Trashcan Sinatras: Live & Acoustic

Tuesday, June 5 - Doors 8pm - $20

One Night, Two Albums - Performing the "Cake" and "I've Seen Everything" albums in their entirety! ​

"The world would be a poorer place without the Trashcan Sinatras" – Billboard Magazine

The story of the Trashcan Sinatras is one of perseverance—that of the band, and that of its fans. The group originally formed as a covers band in 1987 in Irvine, Scotland. Their debut, Cake, was released to critical acclaim in 1990, and spawned alternative and college radio hits "Obscurity Knocks" and "Only Tongue Can Tell." The more mature follow-up, 1993's I've Seen Everything, received even stronger reviews, but in an era when grunge was all the rage, the Trashcans' melodic gems were buried by the alt-rock sounds from Seattle. Album number three, A Happy Pocket, was released in 1996 (but not in the USA, the band's largest market) just before the demise of Go!Discs, and became the band's final traditional-label release for quite some time.

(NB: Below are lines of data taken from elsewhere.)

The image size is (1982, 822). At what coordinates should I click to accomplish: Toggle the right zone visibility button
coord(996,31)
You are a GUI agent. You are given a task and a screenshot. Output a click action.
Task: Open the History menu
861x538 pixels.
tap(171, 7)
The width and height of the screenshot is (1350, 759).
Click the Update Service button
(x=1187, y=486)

An early belief in the value of the Internet, however, led to the creation of an official website, and the band's heavily trafficked website,, helped unite the Trashcans's global fan base, which stood devoted and zealous behind the group's shift to independence.

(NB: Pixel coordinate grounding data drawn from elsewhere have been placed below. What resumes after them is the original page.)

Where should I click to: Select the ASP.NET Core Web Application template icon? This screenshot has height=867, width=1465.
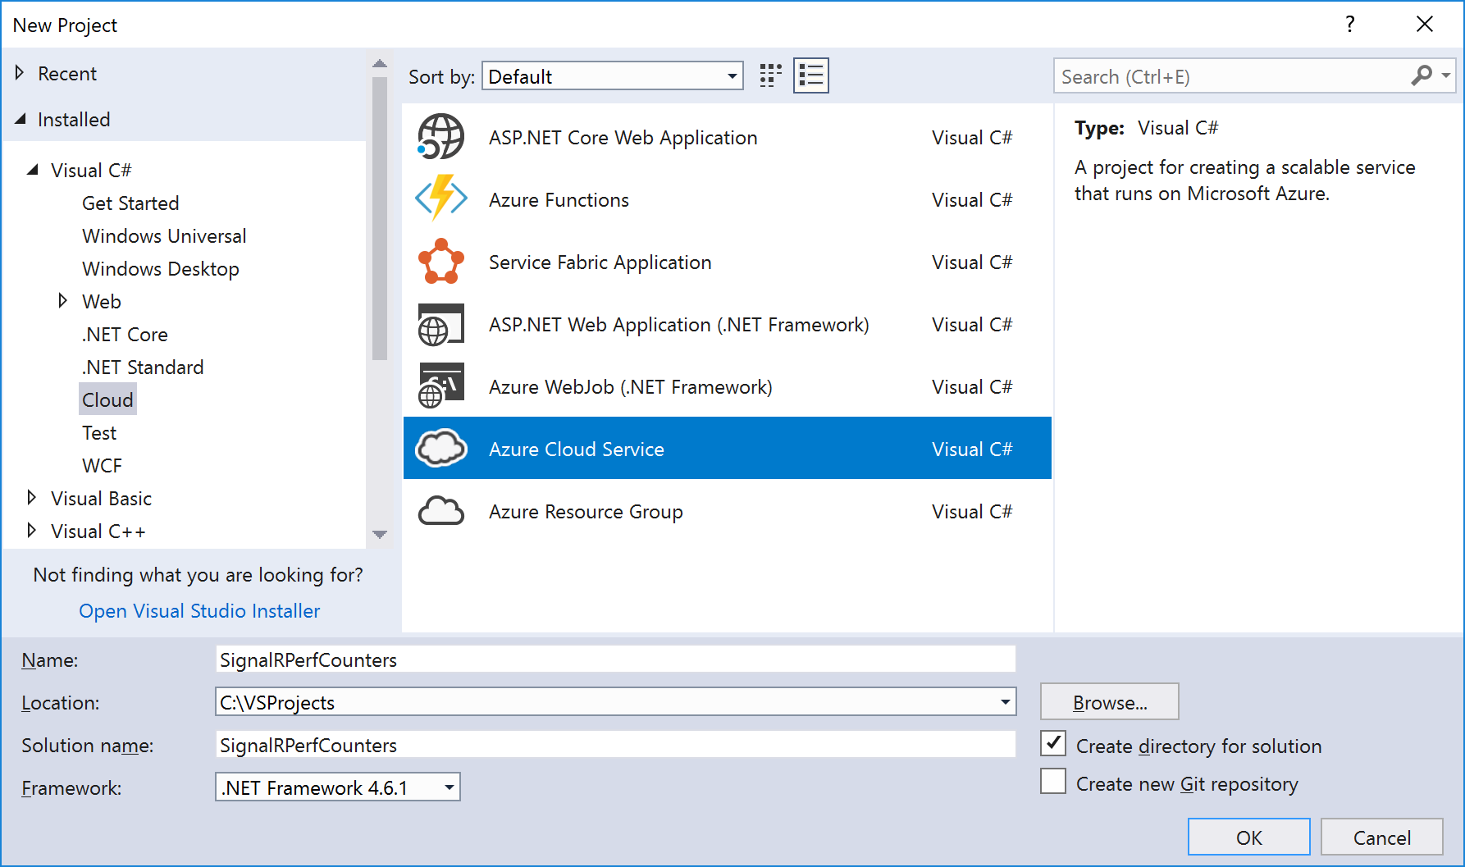pyautogui.click(x=440, y=137)

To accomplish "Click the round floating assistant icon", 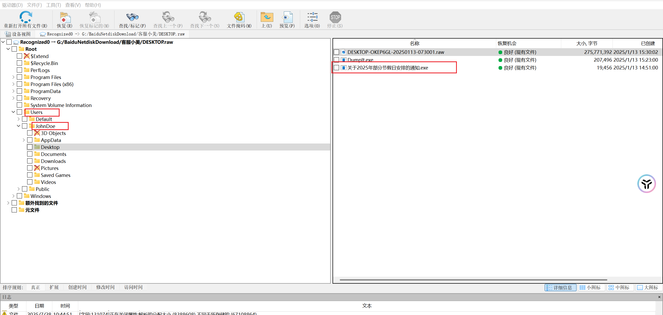I will point(646,184).
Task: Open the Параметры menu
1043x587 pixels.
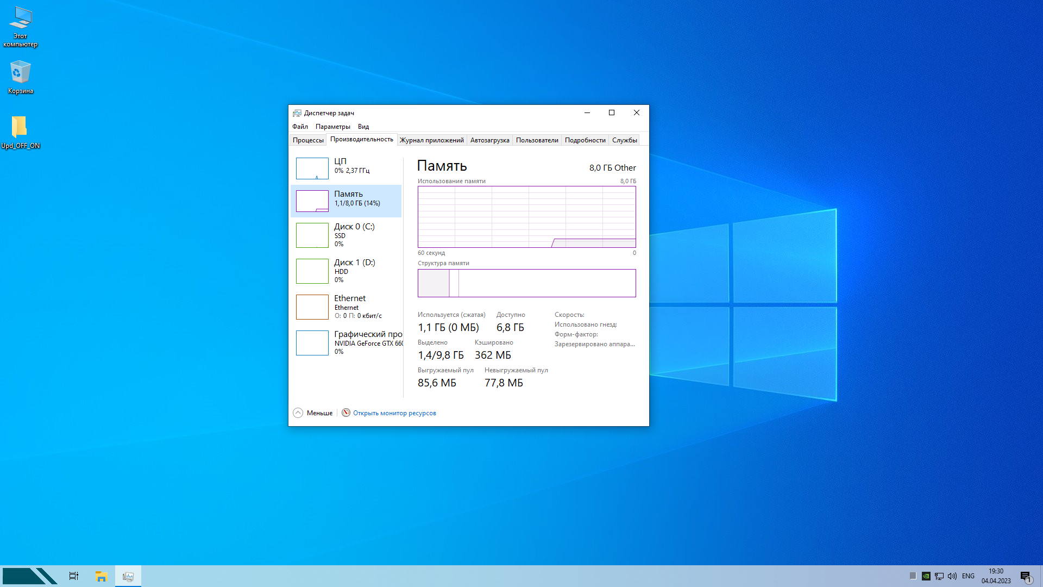Action: [x=332, y=127]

The fan support would prove critical, as the Trashcans would enter their most trying times, including growing financial burdens, moving out of their Shabby Road Studios and an extended separation between band members. Feeling an obligation to their partially-completed songs and inspired by their fan loyalty, the band pushed onward, writing new material and working to come together for performances in bars and at festivals in Scotland, London and the Far East.

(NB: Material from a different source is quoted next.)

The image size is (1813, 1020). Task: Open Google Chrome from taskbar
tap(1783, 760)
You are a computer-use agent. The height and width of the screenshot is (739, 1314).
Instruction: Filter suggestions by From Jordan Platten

Fans rallied for the release of copious demos, rarities and obscurities and the Trashcans responded with a number of free downloads and internet-only releases, including 2003's double CD compilation, Zebra of the Family. Few things are more precious to a dedicated music fan than tracks from their favorite group's vault and the releases continued to ignite the band's online following.

Preparing for the release of a new album, the Trashcans travelled to the United States in March, 2004. A session on KCRW's "Morning Becomes Eclectic" and sold out (in just two days) concert at the Troubadour in Hollywood, were followed by five appearances at the SXSW music festival. Billboard commented on the band's "dreamy melodies for a drizzly night," with two of its staffers naming the band to their SXSW top 10, while USA Today named the Trashcans one of "10 bands you must hear right now!"

Out of this highly turbulent period came the Trashcan Sinatras' long-awaited, deeply crafted fourth album, Weightlifting. The independently funded album was released in North America on August 31, 2004, to overwhelmingly positive reviews. Praise flooded the music magazines: "[Weightlifting is] chock-full of well-textured pop reveries" (Rolling Stone); "Their songs are rife with inexplicable magic" (Filter); "A joyful and reflective string of smart, gentle pop songs" (The Onion); "Weightlifting [was] worth the fight" (Billboard); "A must-have gem" (Under the Radar); "[we have it in] heavy rotation" (Spin).

The Trashcans embarked on their first North American tour in over ten years, covering 26 dates, nearly as many in-store and radio appearances, and drew sold-out crowds, including New York City (Bowery Ballroom), San Francisco (Slim's) and Hollywood, where they played three shows at the Troubadour in just two days.

March 2005 saw the U.S. release of the 21-track acoustic album Fez, recorded during the previous winter's acoustic tour of the States and marked a return engagement at the SXSW music festival with a total of five appearances. Rolling Stone's SXSW wrap-up named the Trashcan Sinatras "Best Party Band."